Os sociais-democratas esperaram pelo fim para intervir e, de facto, com pouca margem de manobra para a oposição. O deputado do PSD Paulo Rio Oliveira limitou-se a falar nas exigências que o seu partido fez ao Governo neste acordo, nomeadamente a existência de uma avaliação ambiental estratégia, uma avaliação técnica que apoie a decisão política.

Quanto a ataques, quase nada, apenas a justificação de que “o PSD tem em relação a este assunto enorme responsabilidade. É um partido de poder e não de protesto”. Só conseguiu ir à boleia do que tinha dito o primeiro-ministro no dia anterior, ao dizer que se no fim de todos os estudos o PSD não concordar com a decisão política, avançará com a maioria absoluta que tem. Mesmo nisso o PSD não descola nem se mostra especialmente preocupado: “A última decisão será sempre e só do próprio Governo”.

Nem mesmo a intervenção do PS, que também só quis falar depois do secretário de Estado, foi totalmente vazia de sentido crítico à sua própria atuação. Em matéria de aeroporto e perante 50 anos de indecisão, o deputado Carlos Pereira ainda fez uma espécie de mea culpa assumindo que o seu partido “não fez tudo bem”, prometendo no entanto “empenho” para “junto com o maior partido da oposição, permitir um acordo” e “uma solução sólida para o país.”

Na restante oposição, também houve cumplicidades, com a do PCP e BE ao ficarem juntos na defesa de Alcochete, e contra um processo que já vai longo e que o Governo tinha todos os instrumentos — incluindo uma avaliação de ambiental estratégica — para sustentar uma escolha sem novas comissões técnicas.

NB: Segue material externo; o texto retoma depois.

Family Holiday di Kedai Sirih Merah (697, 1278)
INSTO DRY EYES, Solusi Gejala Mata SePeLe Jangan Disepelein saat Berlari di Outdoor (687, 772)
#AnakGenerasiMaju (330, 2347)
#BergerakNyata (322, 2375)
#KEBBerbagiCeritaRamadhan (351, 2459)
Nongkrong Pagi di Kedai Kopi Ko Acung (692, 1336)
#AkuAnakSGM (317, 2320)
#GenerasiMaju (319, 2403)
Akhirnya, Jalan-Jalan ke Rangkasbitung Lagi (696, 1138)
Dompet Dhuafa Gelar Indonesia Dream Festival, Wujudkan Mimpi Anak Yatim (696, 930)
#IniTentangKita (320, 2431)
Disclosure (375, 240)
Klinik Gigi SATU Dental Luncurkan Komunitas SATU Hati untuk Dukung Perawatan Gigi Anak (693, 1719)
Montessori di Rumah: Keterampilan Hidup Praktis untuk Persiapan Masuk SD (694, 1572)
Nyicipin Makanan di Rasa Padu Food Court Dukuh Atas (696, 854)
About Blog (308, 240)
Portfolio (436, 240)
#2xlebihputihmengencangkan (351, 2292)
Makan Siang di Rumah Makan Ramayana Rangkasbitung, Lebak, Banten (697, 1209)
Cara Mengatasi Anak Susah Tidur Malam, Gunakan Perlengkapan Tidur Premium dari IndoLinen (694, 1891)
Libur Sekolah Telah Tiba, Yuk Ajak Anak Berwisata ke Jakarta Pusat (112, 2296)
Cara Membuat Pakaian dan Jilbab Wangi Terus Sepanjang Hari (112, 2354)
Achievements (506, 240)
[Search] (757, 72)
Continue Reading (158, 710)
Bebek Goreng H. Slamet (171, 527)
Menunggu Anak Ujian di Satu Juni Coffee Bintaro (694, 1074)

No PAN, Inês Sousa Real pediu que se considere Beja também, entre as localizações estudadas, e quis saber mais sobre o poder de veto das câmaras que o Governo quer limitar. Mas do Governo não obteve respostas, já que o secretário de Estado que substituiu Pedro Nuno no debate — Hugo Mendes, que assinou o despacho revogado — mais não fez do que repetir o pouco que se sabe do que será aprovado amanhã em Conselho de Ministros. O governante limitou-se a falar na necessidade de um “consenso político o mais alargado possível”.